Bench Memos

Law & the Courts

Ron DeSantis Transforms Florida Supreme Court

When Ron DeSantis became Florida’s governor in January 2019, I highlighted the prospect that he could undo the dominance that liberal justices have had on the state supreme court for decades. As I pointed out, that dominance persisted despite the fact that Florida hadn’t elected a Democratic governor since 1994.

There is ample reason to believe that DeSantis has succeeded in transforming that court.

Today DeSantis appointed circuit judge Renatha Francis to the supreme court. An attorney very knowledgeable about Francis and her record assures me that she is a strong originalist and textualist and an excellent pick. You can watch her beautiful acceptance remarks here (beginning around the 12:00 mark). The fact that she is also an immigrant from Jamaica whose life is (in her words) the “epitome of the American dream” will feed the fury of the Left.

When Francis takes her seat, DeSantis will have appointed four of the seven members of the Florida supreme court. (He’s actually appointed six justices, but two of his early picks—Barbara Lagoa and Robert Luck—were in turn appointed by Donald Trump to the U.S. Court of Appeals for the Eleventh Circuit.) DeSantis has transformed what was long a 5-to-2 liberal majority into a 6-to-1 textualist majority.
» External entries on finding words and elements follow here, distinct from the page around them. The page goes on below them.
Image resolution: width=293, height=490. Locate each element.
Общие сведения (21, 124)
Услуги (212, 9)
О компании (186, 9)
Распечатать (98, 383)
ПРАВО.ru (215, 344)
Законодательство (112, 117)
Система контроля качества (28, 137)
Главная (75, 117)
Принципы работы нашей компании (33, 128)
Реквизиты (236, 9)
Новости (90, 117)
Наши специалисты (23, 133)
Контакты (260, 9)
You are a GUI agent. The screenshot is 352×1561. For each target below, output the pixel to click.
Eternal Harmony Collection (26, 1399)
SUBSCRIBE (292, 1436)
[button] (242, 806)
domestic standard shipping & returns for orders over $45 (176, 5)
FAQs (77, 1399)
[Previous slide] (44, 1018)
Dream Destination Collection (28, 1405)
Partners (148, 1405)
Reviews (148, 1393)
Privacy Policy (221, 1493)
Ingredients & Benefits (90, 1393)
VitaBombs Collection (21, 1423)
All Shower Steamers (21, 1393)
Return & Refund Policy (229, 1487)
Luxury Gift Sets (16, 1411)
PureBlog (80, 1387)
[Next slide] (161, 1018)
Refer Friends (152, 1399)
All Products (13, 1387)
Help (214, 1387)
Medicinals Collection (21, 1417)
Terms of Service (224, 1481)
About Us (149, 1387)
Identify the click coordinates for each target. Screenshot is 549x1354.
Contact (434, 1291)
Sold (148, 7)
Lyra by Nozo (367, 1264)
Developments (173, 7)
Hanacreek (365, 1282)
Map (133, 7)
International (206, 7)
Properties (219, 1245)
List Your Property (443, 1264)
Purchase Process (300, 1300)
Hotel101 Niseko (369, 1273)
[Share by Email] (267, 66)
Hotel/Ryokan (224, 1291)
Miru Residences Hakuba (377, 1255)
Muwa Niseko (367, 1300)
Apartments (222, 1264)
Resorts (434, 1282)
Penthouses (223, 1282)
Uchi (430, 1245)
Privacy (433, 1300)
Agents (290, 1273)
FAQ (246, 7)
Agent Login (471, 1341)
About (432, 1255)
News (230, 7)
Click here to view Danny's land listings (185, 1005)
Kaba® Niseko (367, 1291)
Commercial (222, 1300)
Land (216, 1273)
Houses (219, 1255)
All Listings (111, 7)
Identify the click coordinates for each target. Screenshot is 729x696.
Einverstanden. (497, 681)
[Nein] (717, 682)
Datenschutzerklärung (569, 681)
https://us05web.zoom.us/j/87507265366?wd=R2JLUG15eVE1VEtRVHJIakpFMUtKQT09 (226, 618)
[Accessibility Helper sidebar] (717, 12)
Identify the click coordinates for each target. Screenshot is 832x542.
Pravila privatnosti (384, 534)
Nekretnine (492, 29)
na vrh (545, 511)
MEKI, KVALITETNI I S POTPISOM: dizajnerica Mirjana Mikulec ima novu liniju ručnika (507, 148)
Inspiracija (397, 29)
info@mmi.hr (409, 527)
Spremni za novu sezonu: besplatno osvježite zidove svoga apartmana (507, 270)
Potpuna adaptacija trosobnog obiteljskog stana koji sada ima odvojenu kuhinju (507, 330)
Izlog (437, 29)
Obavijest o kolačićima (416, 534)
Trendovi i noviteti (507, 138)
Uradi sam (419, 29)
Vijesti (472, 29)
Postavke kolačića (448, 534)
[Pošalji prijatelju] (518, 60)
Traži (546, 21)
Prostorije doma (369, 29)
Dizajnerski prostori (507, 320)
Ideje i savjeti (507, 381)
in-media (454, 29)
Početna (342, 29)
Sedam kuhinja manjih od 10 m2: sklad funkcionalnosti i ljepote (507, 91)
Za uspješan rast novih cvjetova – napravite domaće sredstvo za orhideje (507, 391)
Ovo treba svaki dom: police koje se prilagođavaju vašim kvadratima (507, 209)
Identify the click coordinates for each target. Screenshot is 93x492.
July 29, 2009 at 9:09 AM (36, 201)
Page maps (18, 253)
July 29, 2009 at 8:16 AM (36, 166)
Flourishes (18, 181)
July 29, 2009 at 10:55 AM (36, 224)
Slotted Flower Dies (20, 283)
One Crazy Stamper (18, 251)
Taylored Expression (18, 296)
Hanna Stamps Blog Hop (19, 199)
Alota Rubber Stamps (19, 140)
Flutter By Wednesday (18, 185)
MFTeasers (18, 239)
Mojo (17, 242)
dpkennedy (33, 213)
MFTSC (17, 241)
Francis will be replacing another textualist justice, so her appointment won’t alter the court’s ideological alignment. But it might well help to entrench it for another two decades or more. The Florida supreme court has a mandatory retirement age of 75, but the oldest of DeSantis’s four appointees won’t hit that mark until 2044. So DeSantis’s appointees could constitute a majority of the court until then.